- TRY IT
In the comments below about a paralyzed dog, what does the fourth comment recommend scheduling at the house?

- PASSAGE PROVIDED
----------------------------------------


    3. Yeah… this is the hardest YWBTA I think I’d ever declare. Like… I get it. I really do. It’s the right decision for OP and for the dog.

      But doing it behind the husband’s back when he’s obviously so adamantly against it? It doesn’t matter how well meaning you are… you’d unfortunately be shattering all trust. I agree with OP. The dog should be euthanized. But not without her husband there and not behind his back.

      As hard as it is, OP needs to convince her husband that this is the right choice. Let him say his goodbyes and to be there for the passing.

      Edit: Also, ESH, kinda? OPs husband is currently the AH. OP would only also be an asshole if she followed through. Man this is a tough one.

  4. YWBTA (soft). The dog sounds utterly miserable and your husband is wallowing in stress, fear and depression. I think you’re a wonderful person for thinking to end the dog’s suffering. However, if you do this, you will shatter his trust completely. If you choose to lie to him, you would have to hold that lie inside of you for the rest of your life, because the second he found out, your marriage would be done.

    I recommend scheduling a vet to come to the house to give her a “check up” since she’s not improving, and then letting the vet tell him that his pup will not recover and will live like this, unable to walk, run or play for years until she dies, or gets pneumonia and suffocates. Make sure the vet knows the issue in advance so they know that you are supportive of breaking the news. Then, get your husband to therapy, immediately.

  5. This makes me so angry. Your husband has brought home his sick dog, he spends all day away without any thought whatsoever to her needs, or even your state, lets you take care of her the whole day and when he gets home he starts drinking to cope? With what, he doesn’t do shit for her, he just feels bad for himself.

    He would rather let her live miserably than take responsibility and let her pass with some dignity.

    1. Yeah, I got pretty heated reading this too. My beloved dog slowly became paralyzed over time and I also had a hard time letting her go. *I took care of her though*.

      If my husband had scheduled something like that behind my back, I..I’m not sure I would have ever forgiven that. *But* I regret not doing it sooner and I have to live with that.

----------------------------------------

- RECORDED DATA
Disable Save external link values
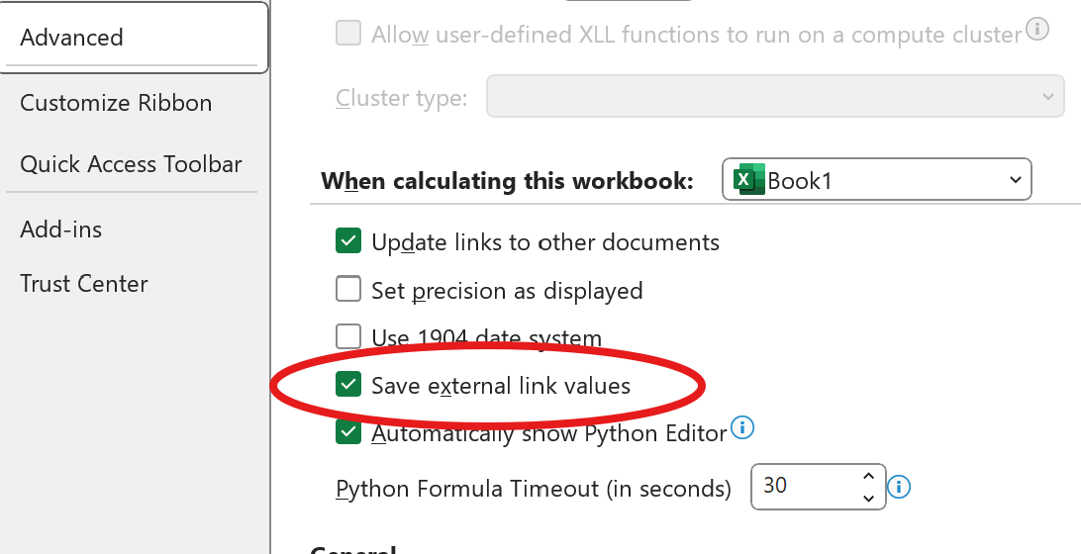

----------------------------------------

- ANSWER TO THIS TASK
A vet visit to give the dog a "check up."